ALBUM REVIEW – Grizzly Bear – ‘Painted Ruins’

Five years since their last release, Grizzly Bear return with Painted Ruins, released August 18, 2017.  More tightly woven musically than any previous release, the band retains their distinct sound while knitting together everything you love about them while improving upon all the things you didn’t.

2012’s Shields easily gave way to feelings that Grizzly Bear had run its course, but Painted Ruins comes across sounding more natural and evolved.  The long break has treated the members well.  The album is full of classic Grizzly Bear; tempo changes, clunky guitar, and simple lyrics that create paths amidst the watery reverb, but the band isn’t simply forcing out another Grizzly Bear album, there is a prominent sense of growth from Shields. More emphasis on synth lines and straight forward drum beats mesh together with experimental sounds and epic landscapes that the band is so familiar with.  Painted Ruins sounds like 2017, its not trying to capture the past by any means.

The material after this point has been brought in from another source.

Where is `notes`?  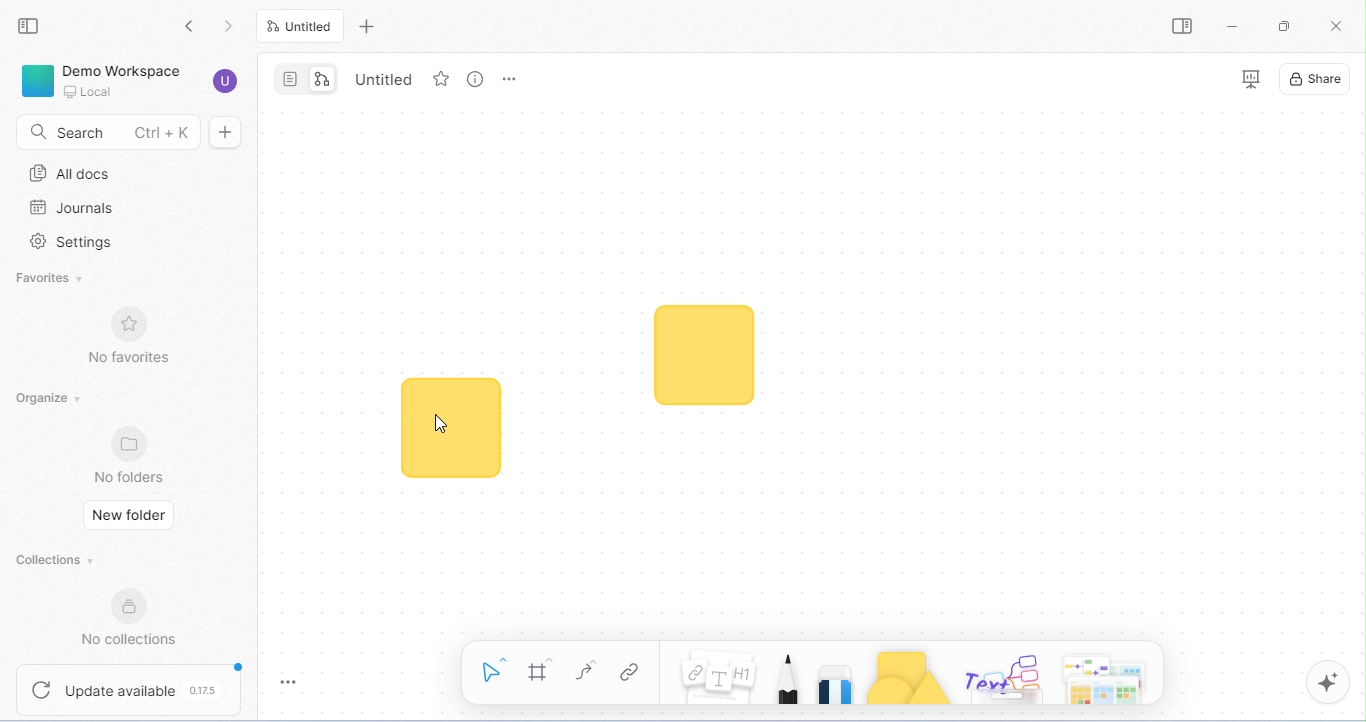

Painted Ruins fades in slowly with its first track “Wasted Acres”, strong, soft, fluid.  The single “Mourning Sound” follows almost confusing the listener at first with the punching drum beat.  The crunchy and eventually chaotic “Three Rings” over lays two separate drum beats as the band haunts the track with their signature high pitched harmonies and noisy ambience.  “Aquarian” cuts right through the album with intensive drumming, and hard organ-filtered guitar chords slashing through the reverb, only to noisily slow and clean itself up a bit.  “Glass Hillside” reminds the listener of a more polished track from Horn of Plenty, until it breaks into a psychedelic groove, perfectly mixed and ear catching.  The album finishes with “Sky Took Hold” drenched in bassy synth and a epic distorted guitars.

The intricacies of Painted Ruins requires multiple listens, the noisy depths will reveal many secret pools spilling over into each other, endless and choppy.  Will this be the last Grizzly Bear album? I do not know, and I’m fairly certain the band doesn’t know either.